Official reserve account forms a special feature of the capital account. This account records the changes in the part of the reserves of other countries that is held in the country concerned.


These reserves are held in three forms: in foreign currency, usually but not always the US dollars, as gold, and as Special Deposit Receipts (SDRs) borrowed from the IMF. Note that the reserves do not have to be held by the country. Indeed most of the countries hold a proportion of the reserves in accounts with foreign central banks.


The IMF account contains purchases (credits) and repurchases (debits) from the IMF. SDRs – Special Drawing Rights – are a reserve asset created by the IMF and allocated from time to time to member countries. Within certain limitations it can be used to settle international payments between monetary authorities of member countries.

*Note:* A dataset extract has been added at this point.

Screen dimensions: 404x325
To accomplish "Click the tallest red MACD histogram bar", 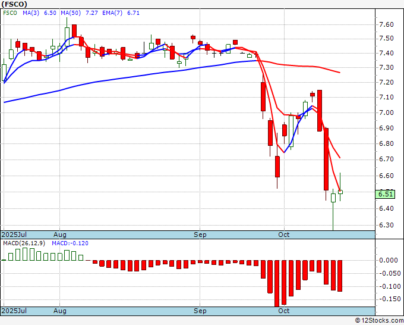I will [277, 283].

An allocation is a credit while retirement is a debit. The Reserve and Monetary Gold account records increases (debits) and decreases (credits) in reserve assets. Reserve assets consist of RBI’s holdings of gold and foreign exchange (in the form of balances with foreign central banks and investment in foreign government securities) and government’s holding of SDRs.


The change in the reserves account measures a nation’s surplus or deficit on its current and capital account transactions by netting reserve liabilities from reserve assets. For example, a surplus will lead to an increase in official holdings of foreign currencies and/or gold; a deficit will normally cause a reduction in these assets.



For most of the countries, there is a correlation between balance-of-payments deficits and reserve declines. A drop in reserves will occur, for instance, when a nation sells gold to acquire foreign currencies that it can use to meet the deficit in the balance of payments.